Hubo un movimiento entre la gente que estaba bajo los toldos, parece que iban a abrir las puertas. De pronto vimos a la madre que nos había saludado anteriormente, haciendo señas a Estela para que se acercara. Resulta que habían pagado cuatro asientos y quedaba un lugarcito que le ofrecían.

Es cierto que la patrona no andaba por allí, pero sí la empleada y ésta tenía un ojo de águila para dominar el lugar. No sé cuánto tiempo llevábamos allí, yo de pié detrás de las cuatro mujeres instaladas en sus pisos cuando oigo una voz destemplada, aguda, vomitando insultos: ¿y qué hace esta huevona aquí sin pagar? al tiempo que dejaba caer su mano, llena de anillos, sobre el brazo de Estela.

Escuché un grito que no supe identificar, aunque sabía que había brotado de la garganta de Estela. No era sorpresa. No era miedo. No era ni siquiera su voz. Fue un corto grito de terror, un grito que me puso la carne de gallina, y quedó vibrando en mis oídos. No soporté ver la humillación de mi amiga quien buscaba levantarse y deshacerse de la mano que la agarraba. Espera huevona, le dije en su propio lenguaje a la mujer, yo te pago su piso. Me miró y sin ser experta reconocí la mirada de una drogada.  Yo te pago su piso, repetí, ¿cuánto querís? Le di las cinco lucas que me pidió y puse suavemente mi mano sobre el hombro de Estela. “Siéntate tranquila, se acabó”. Estela no dijo nada, quedó un instante cabeza baja, abatida, con la bolsa sobre sus rodillas.

Pero ya dije que no era una pobrecita mujer, tenía carácter y era valerosa. Poco a poco fue reponiéndose, la cabeza alta, el rostro sereno y cuando empezamos a avanzar hacia la puerta me miró  y adiviné su sonrisa bajo la mascarilla: “Gracias”.

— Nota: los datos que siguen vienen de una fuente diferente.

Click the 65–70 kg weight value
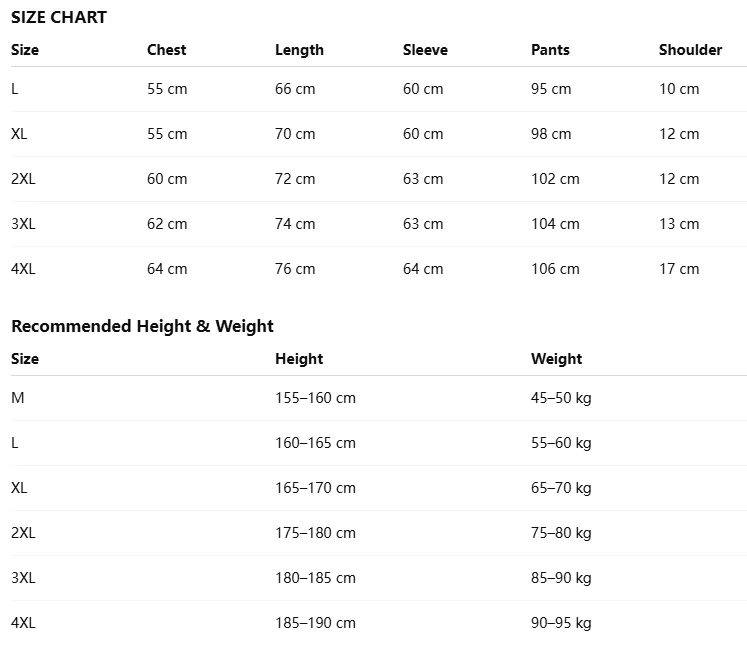This screenshot has width=747, height=647. (561, 487)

Cuando todo terminó y nos encontramos de nuevo en la calle Estela reía: “me dejaron pasar los sándwich de pollo con palta”. Que no le rechazaran sus bocaditos hechos en la misma madrugada, la hacía feliz. Por mi parte yo saboreaba el placer de haber hecho de contra-poder, unos instantes, a la mujer que organizaba y operaba la estafa inadmisible sobre los familiares y amigos de los prisioneros de la revuelta de octubre 2019.

¿Qué le parece, mi amigo periodista, se atreve a contar esto en su diario?